Businesses Need To Do Something That Google Cannot
When thinking about the things Google can’t achieve, it comes back to customization and tailoring. Google can serve up information in unique ways, but Dias recommends that businesses work to hold their value proposition or differentiator back, rather than give it away for free.
“For example,” Dias elaborated, “if you have house marketing trends that you’ve been collecting over a period of time; a real estate portal. You want to keep this information closed and have someone pay to access it.”
But the challenge is that that process is antithetical to many strategies; holding back information from consumers during the age of free information.
Dias gave another example, “News is becoming somewhat of a commodity nowadays.
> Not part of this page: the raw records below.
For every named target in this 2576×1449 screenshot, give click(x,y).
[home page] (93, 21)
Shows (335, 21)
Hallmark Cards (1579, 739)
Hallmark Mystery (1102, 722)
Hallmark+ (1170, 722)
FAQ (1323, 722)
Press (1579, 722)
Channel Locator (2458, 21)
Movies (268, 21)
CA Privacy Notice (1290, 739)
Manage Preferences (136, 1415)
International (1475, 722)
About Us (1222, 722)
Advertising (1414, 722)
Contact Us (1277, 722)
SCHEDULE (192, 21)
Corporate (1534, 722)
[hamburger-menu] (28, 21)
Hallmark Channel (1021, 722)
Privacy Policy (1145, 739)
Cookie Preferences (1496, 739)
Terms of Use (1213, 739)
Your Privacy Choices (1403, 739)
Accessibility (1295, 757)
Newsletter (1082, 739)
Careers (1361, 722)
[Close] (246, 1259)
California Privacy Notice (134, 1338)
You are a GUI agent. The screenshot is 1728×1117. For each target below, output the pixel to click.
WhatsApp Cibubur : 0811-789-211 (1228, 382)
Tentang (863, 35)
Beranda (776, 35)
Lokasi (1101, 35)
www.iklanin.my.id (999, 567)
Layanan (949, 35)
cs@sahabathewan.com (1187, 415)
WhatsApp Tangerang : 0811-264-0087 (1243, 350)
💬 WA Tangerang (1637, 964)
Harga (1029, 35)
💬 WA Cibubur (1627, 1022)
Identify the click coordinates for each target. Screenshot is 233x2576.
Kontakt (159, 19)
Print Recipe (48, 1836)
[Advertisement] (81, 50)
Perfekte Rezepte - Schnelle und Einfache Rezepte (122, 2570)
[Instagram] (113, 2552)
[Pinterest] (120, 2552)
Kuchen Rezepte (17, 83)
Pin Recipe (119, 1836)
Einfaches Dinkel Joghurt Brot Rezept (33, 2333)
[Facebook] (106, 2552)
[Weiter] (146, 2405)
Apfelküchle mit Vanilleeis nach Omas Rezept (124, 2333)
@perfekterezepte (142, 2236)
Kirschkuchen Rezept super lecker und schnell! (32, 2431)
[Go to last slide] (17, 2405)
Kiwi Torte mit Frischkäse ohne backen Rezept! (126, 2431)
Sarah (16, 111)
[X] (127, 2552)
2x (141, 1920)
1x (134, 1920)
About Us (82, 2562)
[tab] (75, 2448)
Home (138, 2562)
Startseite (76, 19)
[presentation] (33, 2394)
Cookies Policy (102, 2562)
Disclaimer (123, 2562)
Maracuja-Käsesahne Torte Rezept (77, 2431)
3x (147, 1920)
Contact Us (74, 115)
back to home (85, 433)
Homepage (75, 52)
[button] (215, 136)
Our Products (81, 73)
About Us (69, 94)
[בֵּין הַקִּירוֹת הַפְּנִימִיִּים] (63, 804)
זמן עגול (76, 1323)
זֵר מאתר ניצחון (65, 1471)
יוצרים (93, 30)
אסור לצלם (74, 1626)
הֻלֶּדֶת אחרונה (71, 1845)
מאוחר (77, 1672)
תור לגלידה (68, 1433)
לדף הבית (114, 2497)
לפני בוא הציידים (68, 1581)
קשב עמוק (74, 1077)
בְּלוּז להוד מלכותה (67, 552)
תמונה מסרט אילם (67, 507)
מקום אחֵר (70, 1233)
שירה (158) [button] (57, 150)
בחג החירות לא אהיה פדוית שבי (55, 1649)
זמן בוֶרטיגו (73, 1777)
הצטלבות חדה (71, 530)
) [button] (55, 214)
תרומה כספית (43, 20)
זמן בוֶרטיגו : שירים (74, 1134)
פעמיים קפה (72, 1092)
The same news, if it’s not present in one newspaper, it’s present in another. What would your users miss from your newspaper that they would not find anywhere else, if your site disappeared today?”
“Publishers have a really hard time answering this question,” Dias said, “They don’t really have anything that differentiates them from the rest of the newspapers.”
The Philosophical Challenges Of Being Both The Vehicle And The Destination
There’s a philosophical perspective to keep in mind when talking about Google: if Google is deeming references as trustworthy and serving it up to the consumer, they’re in a position of choosing correct and incorrect information.
“They usually cut around that by saying ‘Oh, we just like present information that’s on the Internet. And it’s nothing that we create’,” Dias explained, “Sure. But you are choosing it for me.”
On top of this, Google is a business. They’re not a public entity. So the content being seen favors the proverbial hat Google has in the ring at that time. It’s a messy idea to play around with. And, in the Utilitarian Age, Google is increasingly placing a wall, in search UI, between the content creators and information seekers.